#### EXCERPT
Richard Powers’ Pulitzer Prize-winning book, The Overstory

Zoe: Yes you are right that uncertainty is no longer being ‘uncertain’, if it becomes normalised … i hadn’t thought of it that way! I’ve just finished reading The Overstory, by Richard Powers, a stunningly crafted piece of (Pulitzer winning) fiction about the presence of trees in our world, of their memory, their physical reflection of time, of the necessary decay, of how differing species are with language that care for each other. Powers states ‘You can’t see what you don’t understand. But what you think you already understand, you’ll fail to notice’. It’s a quote that has stuck with me, considering our changing habits of ‘normality’ will unlikely be what it was. We can’t see this virus and so our interactions are now with liability, which makes for considerable paranoia for we likely will fail to notice its spread. This book, read over the anxiety of the past month, has me noticing my dependency on ideas and knowing what affects my mood. I’m compelled by artistic premonition – such as Tuan Andrew Nguyen’s Empty Forest film (2017), where the extinct white rhino says ‘… then i will reincarnate as a deadly virus to infect all of humanity’ (!); i’m re-reading phenomenology and how the role of perception needs to be better studied and released in order to re-acquaint the human and non-human lifeworlds; I’m re-membering previous ‘homes’ and recalling the music that once buoyed my space and thus are obsessively played (Stereolab and Yo La Tango are currently filling my ears). But I’m worried for my team at The Factory and our current seemingly endless ‘leave without pay’ – when and will we be able to re-open? I’m listening to the news every night and trying not to feel guilty for my privileged cocoon. I’m prompted to ask what can Art be at a time like this? How can I / we contribute to the remembering of this moment?

#### DATA SUPPLIED
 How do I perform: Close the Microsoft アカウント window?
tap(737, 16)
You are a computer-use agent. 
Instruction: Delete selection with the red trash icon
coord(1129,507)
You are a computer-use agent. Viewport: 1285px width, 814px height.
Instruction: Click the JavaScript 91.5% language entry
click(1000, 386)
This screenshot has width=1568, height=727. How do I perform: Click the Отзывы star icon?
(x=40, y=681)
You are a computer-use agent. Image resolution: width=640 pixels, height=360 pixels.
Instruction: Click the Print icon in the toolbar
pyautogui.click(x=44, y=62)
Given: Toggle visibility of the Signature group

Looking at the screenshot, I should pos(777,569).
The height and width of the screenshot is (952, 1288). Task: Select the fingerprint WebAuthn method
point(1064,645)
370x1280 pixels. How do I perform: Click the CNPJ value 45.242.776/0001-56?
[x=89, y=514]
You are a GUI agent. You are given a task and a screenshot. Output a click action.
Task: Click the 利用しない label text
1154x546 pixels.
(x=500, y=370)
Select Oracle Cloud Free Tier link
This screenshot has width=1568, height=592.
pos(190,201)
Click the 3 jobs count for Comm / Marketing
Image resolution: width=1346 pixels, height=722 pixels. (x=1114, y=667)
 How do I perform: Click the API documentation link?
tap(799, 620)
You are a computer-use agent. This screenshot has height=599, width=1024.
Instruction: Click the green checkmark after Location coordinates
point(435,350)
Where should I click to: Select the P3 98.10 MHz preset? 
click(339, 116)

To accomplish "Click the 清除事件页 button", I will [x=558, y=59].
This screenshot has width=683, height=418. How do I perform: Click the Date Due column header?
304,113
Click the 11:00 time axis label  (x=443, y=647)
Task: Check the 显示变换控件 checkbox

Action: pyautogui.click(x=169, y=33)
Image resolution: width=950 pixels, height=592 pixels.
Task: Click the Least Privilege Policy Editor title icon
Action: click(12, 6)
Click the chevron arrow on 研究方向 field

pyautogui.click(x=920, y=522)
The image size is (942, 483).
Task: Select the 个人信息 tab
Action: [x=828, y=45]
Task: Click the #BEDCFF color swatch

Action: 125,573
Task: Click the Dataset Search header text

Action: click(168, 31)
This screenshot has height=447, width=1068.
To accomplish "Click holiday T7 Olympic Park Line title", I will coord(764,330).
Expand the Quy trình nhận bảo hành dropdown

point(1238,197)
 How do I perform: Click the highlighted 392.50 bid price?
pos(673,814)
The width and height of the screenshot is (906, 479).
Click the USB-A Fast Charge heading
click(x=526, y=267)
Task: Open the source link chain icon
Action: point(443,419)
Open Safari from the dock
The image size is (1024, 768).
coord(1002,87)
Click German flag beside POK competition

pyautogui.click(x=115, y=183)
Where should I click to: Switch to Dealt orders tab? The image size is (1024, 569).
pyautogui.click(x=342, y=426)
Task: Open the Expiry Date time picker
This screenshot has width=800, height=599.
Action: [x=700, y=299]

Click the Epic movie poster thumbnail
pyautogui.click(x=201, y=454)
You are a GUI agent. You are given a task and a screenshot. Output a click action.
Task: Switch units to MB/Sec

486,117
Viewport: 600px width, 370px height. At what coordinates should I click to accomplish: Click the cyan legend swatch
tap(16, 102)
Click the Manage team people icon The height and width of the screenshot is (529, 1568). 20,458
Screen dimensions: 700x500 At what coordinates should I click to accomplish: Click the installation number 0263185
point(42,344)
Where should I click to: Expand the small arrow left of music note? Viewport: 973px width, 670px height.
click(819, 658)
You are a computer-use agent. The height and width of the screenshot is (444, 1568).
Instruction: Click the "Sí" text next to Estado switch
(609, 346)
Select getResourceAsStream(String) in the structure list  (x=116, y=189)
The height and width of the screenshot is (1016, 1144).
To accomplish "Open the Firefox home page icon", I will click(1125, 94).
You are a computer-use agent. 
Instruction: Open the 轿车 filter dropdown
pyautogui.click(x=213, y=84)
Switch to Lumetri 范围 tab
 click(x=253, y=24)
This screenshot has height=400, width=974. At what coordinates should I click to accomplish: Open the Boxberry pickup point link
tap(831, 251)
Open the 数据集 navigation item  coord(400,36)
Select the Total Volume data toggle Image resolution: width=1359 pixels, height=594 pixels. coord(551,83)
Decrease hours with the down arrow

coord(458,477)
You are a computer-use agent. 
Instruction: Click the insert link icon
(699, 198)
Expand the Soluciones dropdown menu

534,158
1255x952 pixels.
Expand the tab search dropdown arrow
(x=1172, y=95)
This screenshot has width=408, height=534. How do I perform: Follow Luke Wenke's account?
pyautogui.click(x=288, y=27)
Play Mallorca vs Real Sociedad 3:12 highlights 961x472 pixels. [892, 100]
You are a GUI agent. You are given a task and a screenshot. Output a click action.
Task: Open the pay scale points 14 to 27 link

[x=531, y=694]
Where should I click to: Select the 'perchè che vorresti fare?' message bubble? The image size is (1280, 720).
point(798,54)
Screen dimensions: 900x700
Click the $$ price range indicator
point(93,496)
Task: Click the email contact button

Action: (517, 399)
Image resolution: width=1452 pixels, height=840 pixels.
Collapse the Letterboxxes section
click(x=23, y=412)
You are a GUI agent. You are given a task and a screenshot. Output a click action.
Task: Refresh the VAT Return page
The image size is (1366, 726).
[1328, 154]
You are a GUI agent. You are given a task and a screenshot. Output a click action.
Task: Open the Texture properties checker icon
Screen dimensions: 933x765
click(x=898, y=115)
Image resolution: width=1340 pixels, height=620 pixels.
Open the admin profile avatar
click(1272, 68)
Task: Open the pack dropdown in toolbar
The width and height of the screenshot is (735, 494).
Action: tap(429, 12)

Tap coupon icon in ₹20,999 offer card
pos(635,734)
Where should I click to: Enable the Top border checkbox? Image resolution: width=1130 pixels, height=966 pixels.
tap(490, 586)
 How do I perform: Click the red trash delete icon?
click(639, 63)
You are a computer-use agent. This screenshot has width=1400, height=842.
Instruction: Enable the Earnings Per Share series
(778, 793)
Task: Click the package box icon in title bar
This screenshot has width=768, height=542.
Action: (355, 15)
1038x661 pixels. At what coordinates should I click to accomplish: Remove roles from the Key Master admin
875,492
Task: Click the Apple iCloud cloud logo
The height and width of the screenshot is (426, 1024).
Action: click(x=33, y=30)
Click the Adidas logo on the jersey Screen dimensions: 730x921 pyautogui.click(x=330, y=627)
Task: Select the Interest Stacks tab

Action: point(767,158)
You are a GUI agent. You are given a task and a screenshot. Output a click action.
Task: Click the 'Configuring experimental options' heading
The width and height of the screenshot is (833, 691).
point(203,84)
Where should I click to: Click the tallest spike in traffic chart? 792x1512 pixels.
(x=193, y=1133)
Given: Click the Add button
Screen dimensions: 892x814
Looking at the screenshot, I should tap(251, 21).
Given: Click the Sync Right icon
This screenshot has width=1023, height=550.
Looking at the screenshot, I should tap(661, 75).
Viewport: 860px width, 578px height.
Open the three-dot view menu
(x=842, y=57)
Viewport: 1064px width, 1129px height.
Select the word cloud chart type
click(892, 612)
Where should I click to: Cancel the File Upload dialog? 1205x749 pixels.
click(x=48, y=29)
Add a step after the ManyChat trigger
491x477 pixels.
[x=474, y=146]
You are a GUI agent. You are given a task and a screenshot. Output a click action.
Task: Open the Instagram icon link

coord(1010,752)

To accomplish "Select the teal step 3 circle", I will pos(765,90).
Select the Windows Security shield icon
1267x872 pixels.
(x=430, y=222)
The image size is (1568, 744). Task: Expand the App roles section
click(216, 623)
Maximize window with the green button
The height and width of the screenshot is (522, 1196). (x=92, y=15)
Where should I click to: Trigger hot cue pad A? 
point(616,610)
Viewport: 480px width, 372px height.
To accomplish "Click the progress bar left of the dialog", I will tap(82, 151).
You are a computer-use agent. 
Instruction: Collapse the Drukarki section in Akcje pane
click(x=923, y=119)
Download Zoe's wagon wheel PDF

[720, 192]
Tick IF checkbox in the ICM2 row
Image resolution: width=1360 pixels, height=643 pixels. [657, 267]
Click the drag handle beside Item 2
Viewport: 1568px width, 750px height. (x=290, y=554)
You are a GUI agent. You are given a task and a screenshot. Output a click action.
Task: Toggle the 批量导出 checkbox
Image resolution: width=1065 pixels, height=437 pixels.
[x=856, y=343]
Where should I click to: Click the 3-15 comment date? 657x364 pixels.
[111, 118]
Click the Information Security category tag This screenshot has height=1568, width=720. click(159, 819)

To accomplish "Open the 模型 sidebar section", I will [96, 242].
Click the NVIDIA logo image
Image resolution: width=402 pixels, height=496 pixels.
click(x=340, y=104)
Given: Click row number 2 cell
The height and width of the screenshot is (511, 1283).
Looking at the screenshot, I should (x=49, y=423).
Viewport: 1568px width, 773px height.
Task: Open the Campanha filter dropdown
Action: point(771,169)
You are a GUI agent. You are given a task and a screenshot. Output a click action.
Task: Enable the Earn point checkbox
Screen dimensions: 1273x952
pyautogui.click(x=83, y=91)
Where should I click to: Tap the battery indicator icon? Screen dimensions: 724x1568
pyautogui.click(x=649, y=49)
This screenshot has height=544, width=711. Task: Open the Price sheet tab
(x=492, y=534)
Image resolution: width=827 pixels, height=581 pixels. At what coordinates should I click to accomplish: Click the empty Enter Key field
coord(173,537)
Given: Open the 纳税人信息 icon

#### ACTION ITEM A
Render this sentence from the passage about The Overstory into Spanish: "I’m listening to the news every night and trying not to feel guilty for my privileged cocoon."
#### ACTION ITEM B
Write the next part of the passage about The Overstory, picking up after its closing question.
The listing has no connection to the passage about The Overstory.

#### WRITTEN RESPONSE A
Escucho las noticias todas las noches e intento no sentirme culpable por mi capullo privilegiado.

#### WRITTEN RESPONSE B
Installation view: Leaf Picking in an Ancient Forest, a solo show by Võ Trân Châu at The Factory Contemporary Arts Centre, Ho Chi Minh City, Vietnam (14 February – dates of closure yet to be determined, 2020).

Lena: Cooped up inside, I imagine the Arts is providing solace to many of us. I cannot count the number of times it has saved me from loneliness, or worse, crippling emptiness – another silent invisible force maybe even more deadly than viruses. As an audience, I’ve been able to read more, watch more, and contemplate somewhat. Last week I finally read Albert Camus’s The Plague. With a prose clear, crisp, and devoid of overt sentimentalism, Camus reflected on human life and the struggle against death and evil in the shape of an outbreak in a major coastal city in Algeria. Set in the 40s, it’s still very relatable and relevant. I also coincidentally came upon Hayao Miyazaki’s Nausicaä of the Valley of the Wind yesterday and was struck by the opening scene of a barren landscape where a man and his ostrich-like steeds don heavy-duty masks as they walk through a village engulfed in toxic spores. All is dead except for insects. These themes of death and decay, human relationships with each other and the environment have come up again and again in many forms and narratives. We do not lack the imagination to foresee future disasters, nor do we lack experiences of past disasters to learn from, but often we resort to hoping that whatever looming problems will go away by themselves. I’m curious about how the world will change. Will we become more isolated and individualistic as more things shift online, and touch becomes taboo? Will we come to value the blue skies and clean air the lockdown has induced? Or will we simply revert back to much of what we were used to?

A scene from Hayao Miyazaki’s Nausicaä of the Valley of the Wind.